Task goal: Go over these records and count the lines with the string "height" in them; the count is all that should be returned.
(Given records)
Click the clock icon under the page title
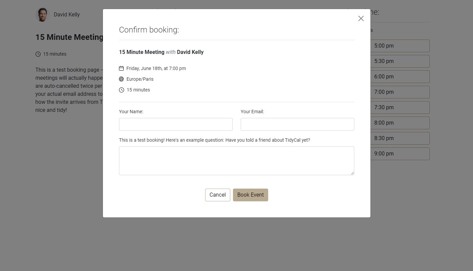Screen dimensions: 473x271 tap(38, 54)
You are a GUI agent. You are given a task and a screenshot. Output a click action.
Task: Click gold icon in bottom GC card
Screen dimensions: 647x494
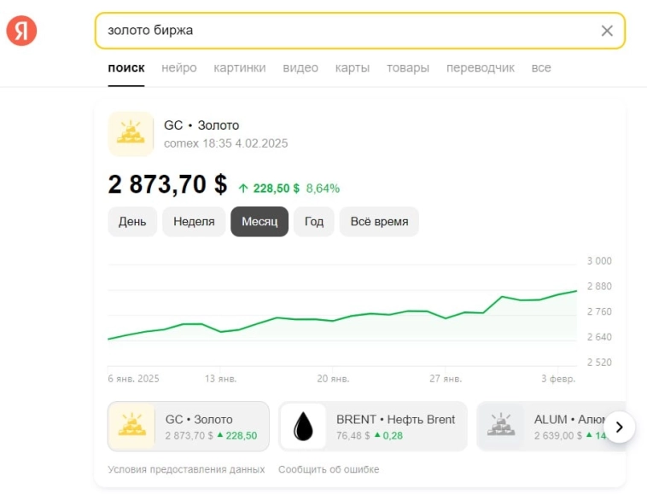pos(131,426)
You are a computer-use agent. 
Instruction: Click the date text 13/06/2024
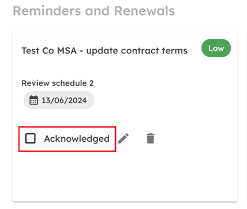[x=64, y=100]
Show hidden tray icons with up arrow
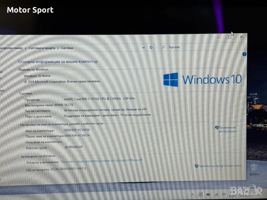 (x=193, y=194)
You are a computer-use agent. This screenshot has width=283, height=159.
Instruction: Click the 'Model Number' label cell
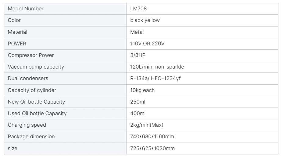click(26, 9)
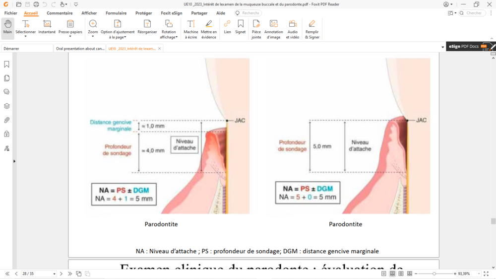Open the attachments paperclip panel
496x279 pixels.
point(7,120)
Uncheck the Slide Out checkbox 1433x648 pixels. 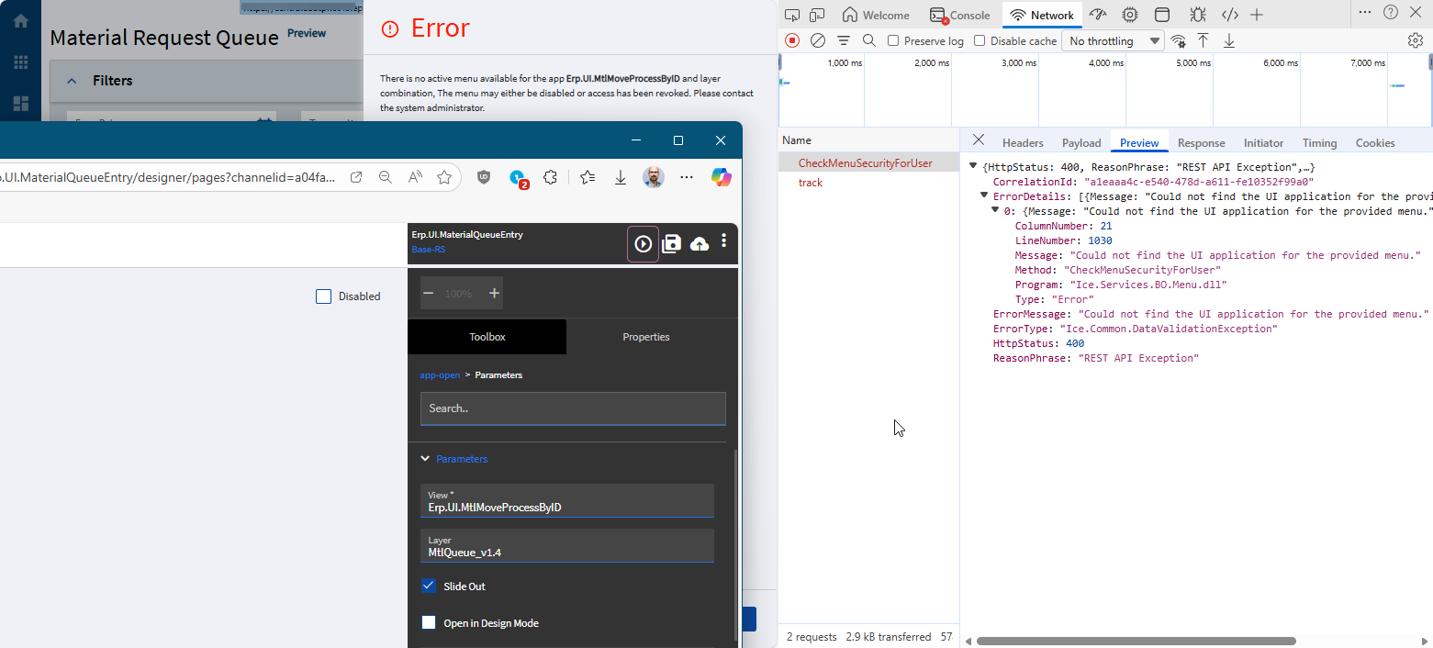429,586
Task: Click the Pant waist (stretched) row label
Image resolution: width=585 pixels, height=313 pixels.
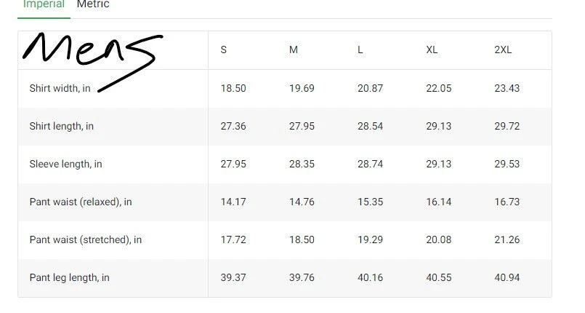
(End Given records)
Task output: 2